Dataset entries:
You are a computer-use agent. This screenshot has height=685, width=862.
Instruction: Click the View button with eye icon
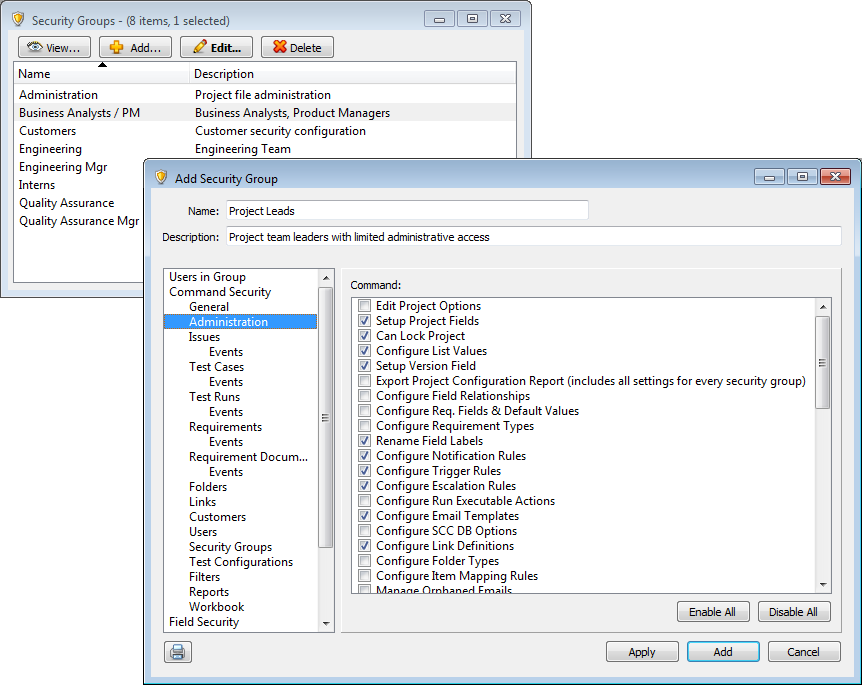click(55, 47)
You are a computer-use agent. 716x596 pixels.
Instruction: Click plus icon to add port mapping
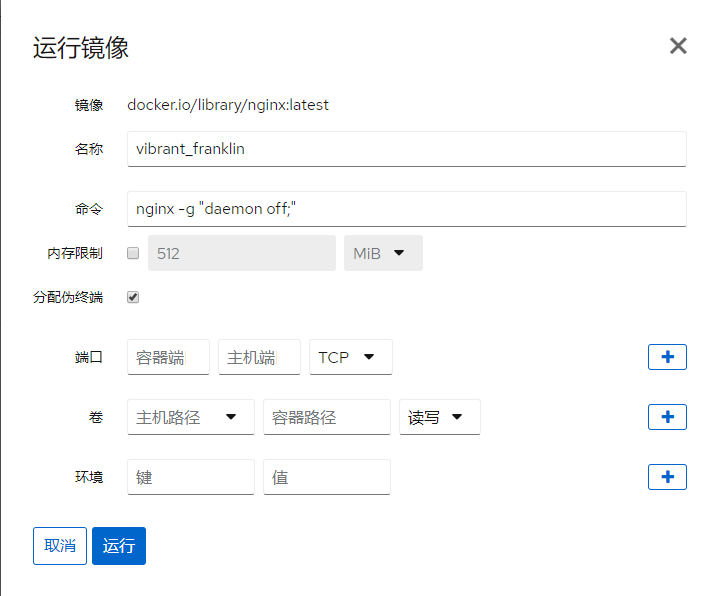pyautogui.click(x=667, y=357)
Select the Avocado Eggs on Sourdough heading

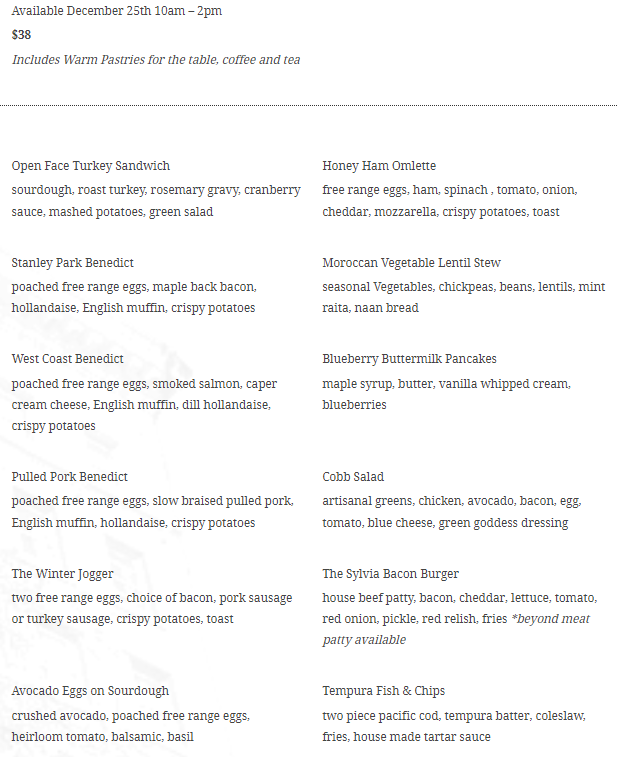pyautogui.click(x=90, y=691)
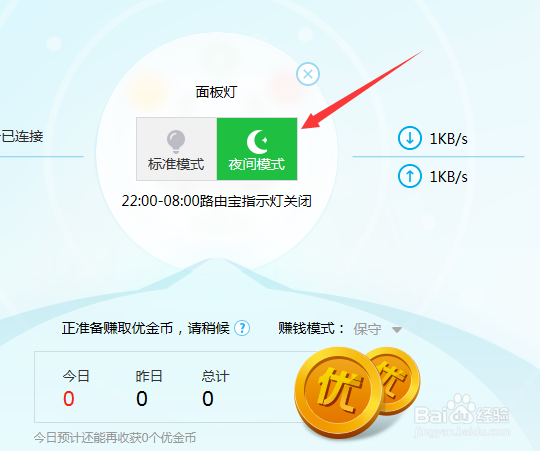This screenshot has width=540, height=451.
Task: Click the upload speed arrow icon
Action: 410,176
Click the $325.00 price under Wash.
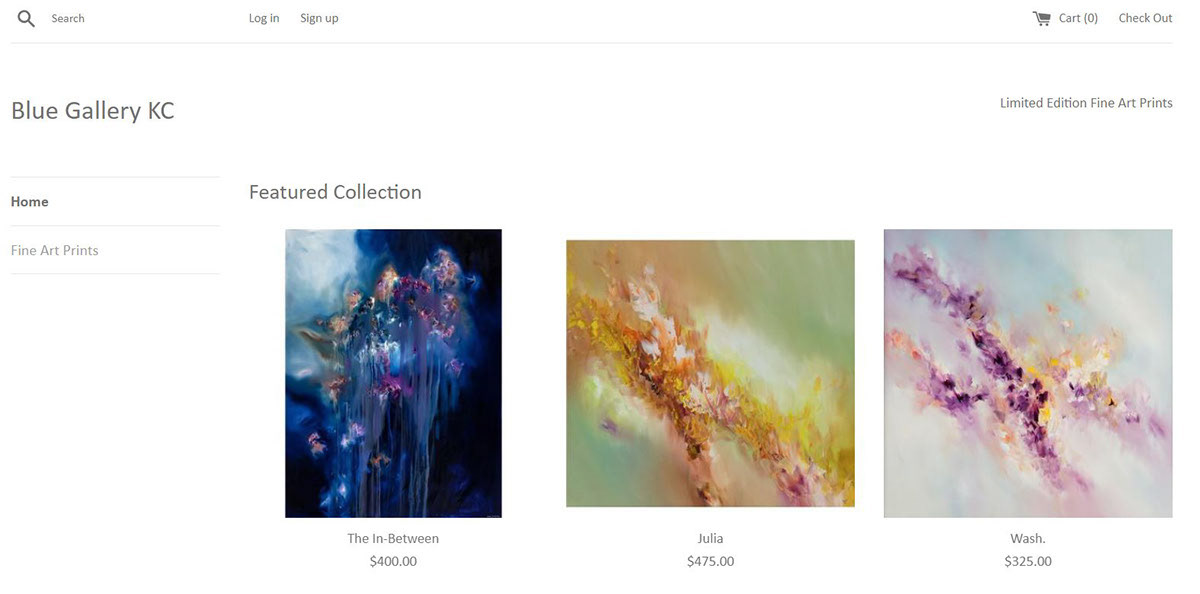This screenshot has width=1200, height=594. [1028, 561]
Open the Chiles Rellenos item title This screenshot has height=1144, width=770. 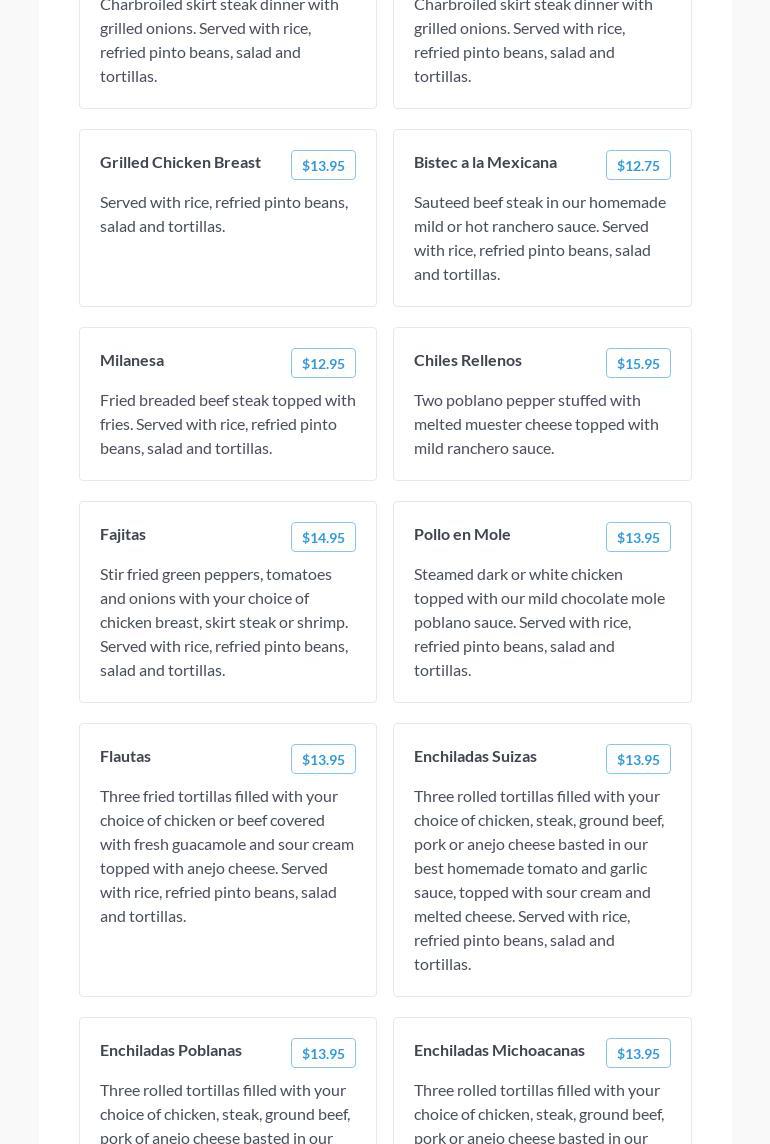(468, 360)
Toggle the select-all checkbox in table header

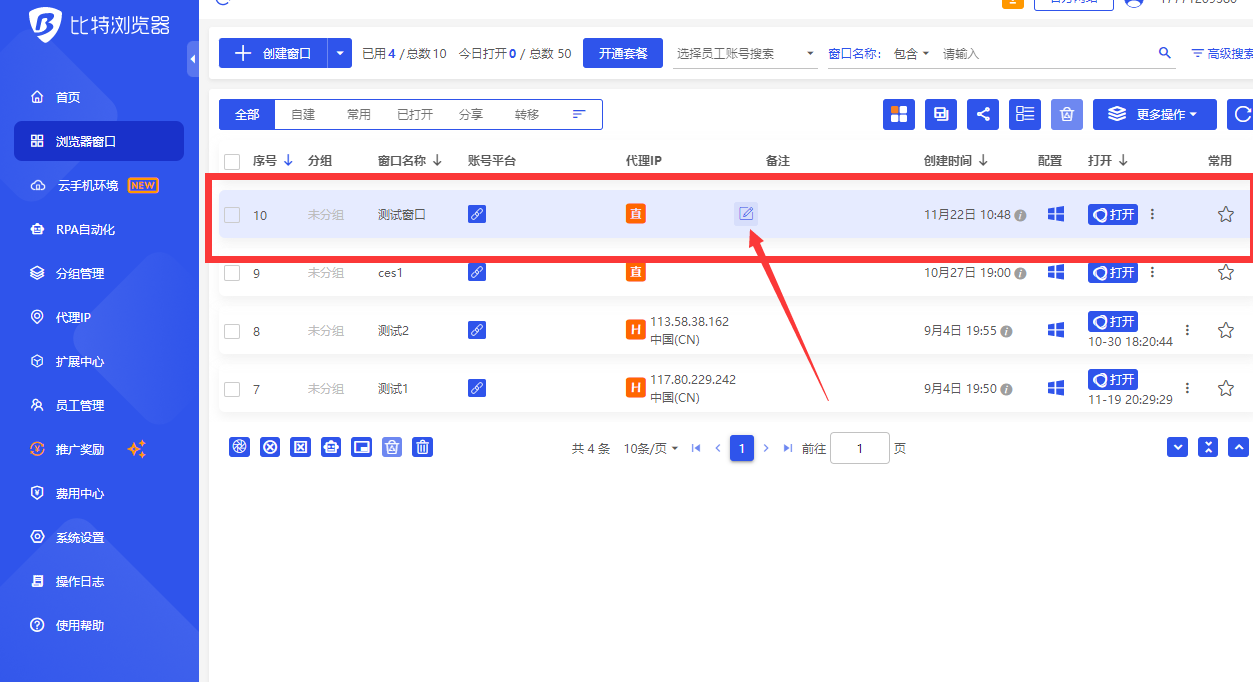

**Goal of the exercise:** This exercise requires the lines of the entries containing the string "computer".

**Result for this exercise:**
You are a computer-use agent. This screenshot has height=685, width=862.
You are a computer-use agent. 716x596 pixels.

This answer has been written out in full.